Ritornano, più graffianti che mai, i Garbage, al secolo Butch Vig, Steve Marker, Duke Erikson, Shirley Manson, con il settimo album in studio No Gods No Masters, uscito l’11 giugno su Stunvolume/Infectious Music, interrompendo un digiuno che risale al 2016, se si eccettua la ripubblicazione di Version 2.0 per il ventennio del disco.
Il primo singolo, The Men Who Rule The World, critica feroce all’ascesa del capitalismo, al razzismo, al sessismo e alla misoginia, è un brano di protesta e soprattutto un biglietto da visita, una chiara dichiarazione di intenti di una band che crede ancora, bontà loro, nel potere del dissenso. Ha per l’occasione un video roboante, diretto dal regista, animatore e pittore cileno Javi.

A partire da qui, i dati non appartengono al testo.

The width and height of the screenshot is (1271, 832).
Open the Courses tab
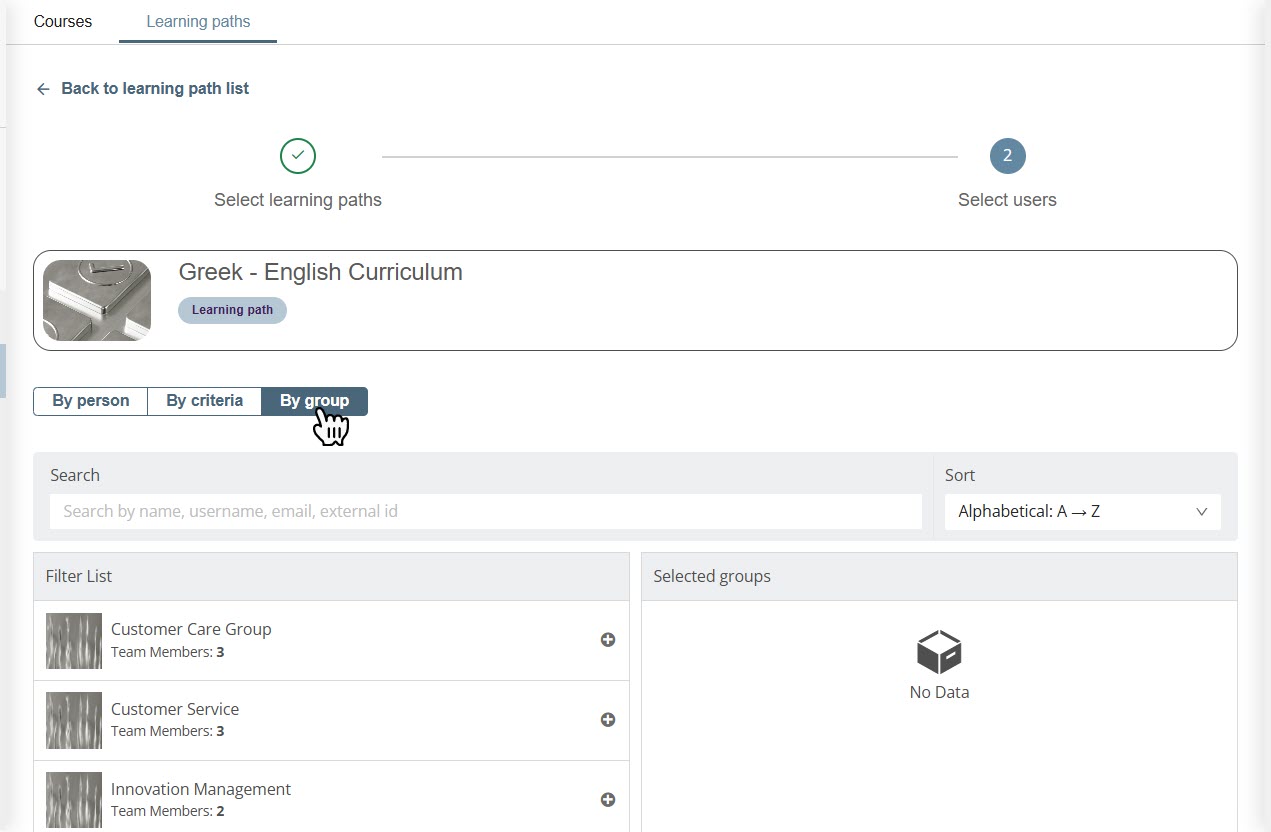click(x=63, y=22)
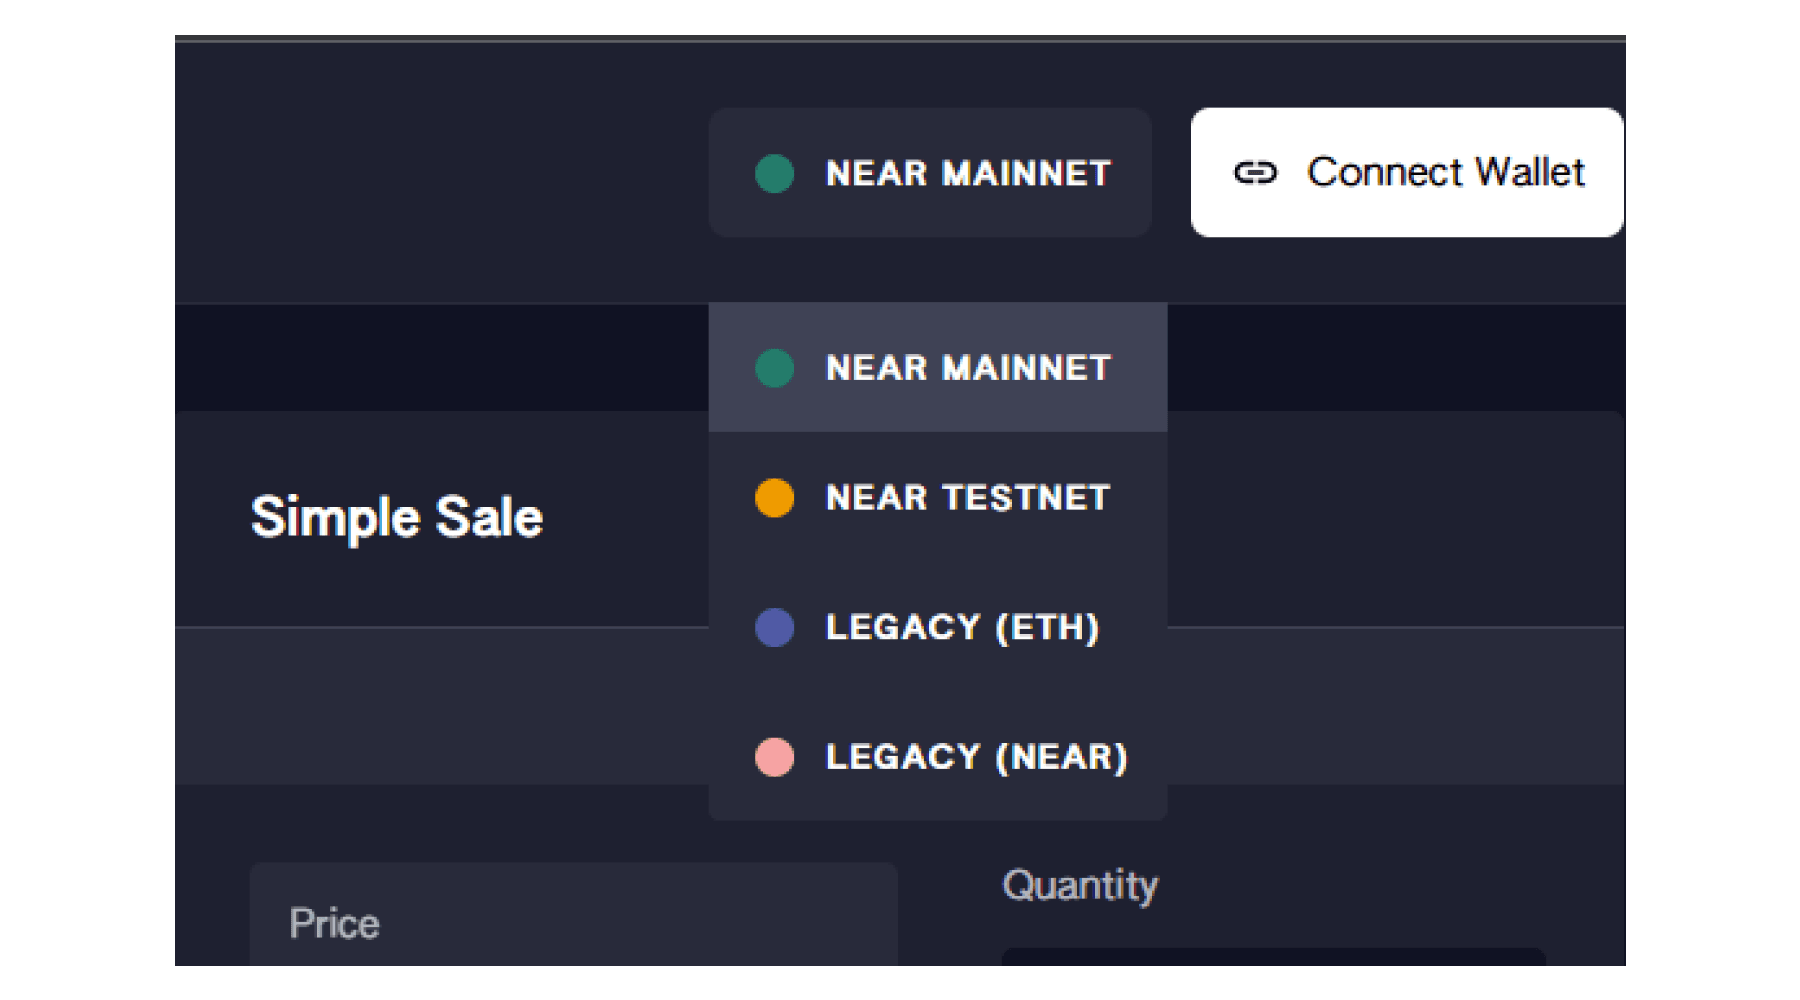Select highlighted NEAR MAINNET option in list
The width and height of the screenshot is (1800, 1000).
(937, 368)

MiAmor, ed è un po’, insieme a Waiting for God, la chiave dell’ispirazione “sociale” dell’intero disco.
“Questo è il nostro settimo album, e il suo contenuto è stato altamente influenzato dalla numerologia: le sette virtù, i sette dolori e i sette peccati capitali”, dice la frontwoman dei Garbage Shirley. “È il nostro tentativo di trovare un senso al mondo caotico in cui viviamo. È l’album che sentivamo di dover incidere in questo momento”.
L’album è nato nel 2018 dalla collaborazione di lunga data con Billy Brush, inciso all’inizio nel deserto a Palm Springs e poi lavorato singolarmente dai quattro fino a ritornare a Los Angeles per chiudere insieme il nuovo disco. Come tutte le band storiche, anche i Garbage cedono alla tentazione dell’edizione deluxe, che include delle cover di brani classici, tra cui Starman di David Bowie e Because The Night, di Patti Smith e Bruce Springsteen, realizzata insieme alla band punk rock americana Screaming Females.

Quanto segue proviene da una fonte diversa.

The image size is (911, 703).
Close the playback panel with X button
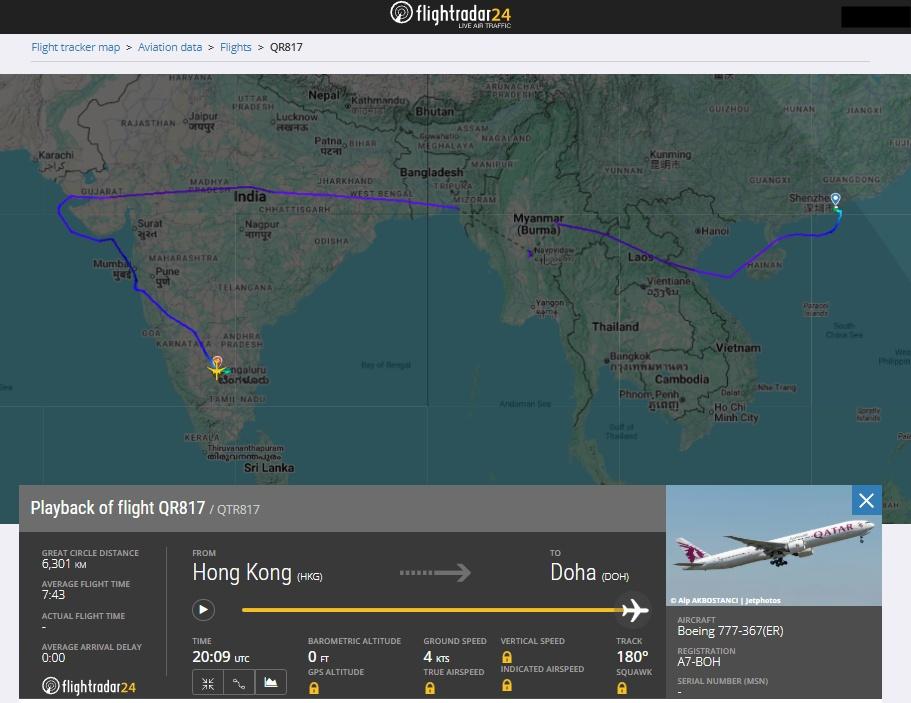click(x=866, y=501)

Fatto più interessante, la versione deluxe contiene inoltre alcuni brani rari dei Garbage come No Horses, On Fire, Time Will Destroy Everything, Girls Talk, The Chemicals e Destroying Angels, configurandosi quindi come un vero e proprio disco di b-side.
Incuranti delle limitazioni Covid, che almeno in Italia hanno visto un nuovo rinvio di un anno di tutti i concerti programmati per questa estate, i Garbage andranno in tour in Inghilterra a breve con la loro ispiratrice e musa Blondie, per alcune tappe tra agosto e novembre che si presentano come interessantissime dato il connubio intrigante e inedito.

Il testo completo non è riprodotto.